Kasipur (Purulia), Nov. 27: A circle inspector in charge of four blocks in the district is facing an inquiry into his alleged links with illegal miners.
Mokar Hussein has been shifted to Dinhata as a court inspector, apparently to facilitate the probe. He was accused of working in collusion with illegal miners and transporters of baryte, a mineral used in making paint and gunpowder.
Superintendent of police V.K. Goyal said the subdivisional police officer of Raghunathpur has been asked to probe the charge.
Hussein, who was based in Adra and oversaw Kasipur, Hura and Puncha police station areas, reportedly stumbled on a consignment of the mineral around January this year. He had blocked a truckload of mineral at Kasipur Mor.
Residents of Chuna village, a kilometre from the quarrying site on the banks of the Darakeshwar river, said Hussein’s suspicions were aroused when the helper of the truck offered a big bribe for letting the stones go. The stones were baryte, which sells at Rs 544 per tonne.
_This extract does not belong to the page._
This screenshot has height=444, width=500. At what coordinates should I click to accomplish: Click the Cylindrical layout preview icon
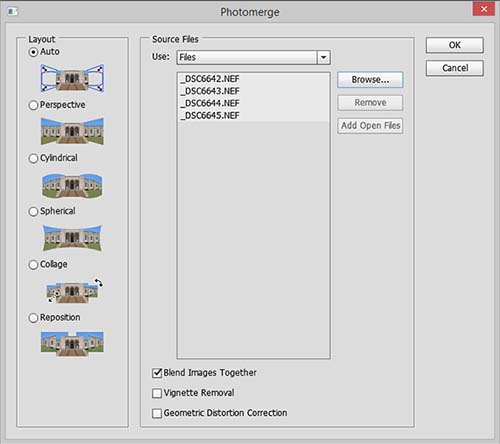pos(72,185)
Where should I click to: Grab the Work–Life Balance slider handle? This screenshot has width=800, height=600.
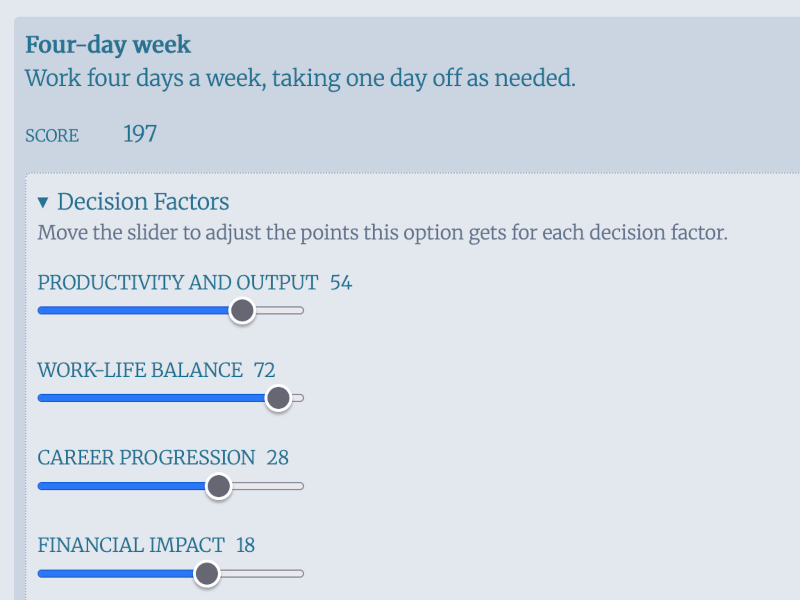pyautogui.click(x=278, y=398)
Baburam Mahato, a Jharkhand-based contractor, used to lift laterite (moram), used in construction, from the quarry. A buyer told him that his shipments also had baryte, which sold at a higher price. With only a temporary permit to quarry laterite, Mahato is said to have started supplying baryte to other states.
After seizing the truck, the inspector saw an opportunity to enter the business. Keeping his son in the fore and allegedly getting Mahato and his men arrested on “false charges”, he allegedly took over operations after the May panchayat elections. The mining continued on a regular basis, with trucks coming in twice or thrice a week.
“For quite some time, we had no idea about the value of the stones and did not protest,” said Subodh Mahato, a resident of Chuna. “Last month, we realised that the police officer was robbing the region and the country.”
On the night of October 17, the villagers stopped a truck ferrying the mineral and protested against the illegal quarrying.
The circle inspector, who personally oversaw the mining and was present at the time, sought reinforcements from Kasipur police station. When the force arrived, the villagers were allegedly threatened with arrest for forcibly collecting Kali puja donations. “His son started coming to the site more often after that,” said Kamal Ganguly, another villager.
At his Adra residence, the inspector initially feigned ignorance. He later admitted that his son Shiraz Ansari “was doing something”. Shiraz owned Subarna Minerals and “had taken permission from the district mining officer for lifting baryte”, he said.
District mining officer P.K. Bargi said: “No permission whatsoever has been given to any party for mining in the region. We had penalised Subarna Minerals for lifting 12 tonnes of baryte.” Ansari was apparently using the penalty document to carry on with the mining.
Being a major mineral, permission to mine baryte can only be issued by the commerce and industries ministry in Calcutta.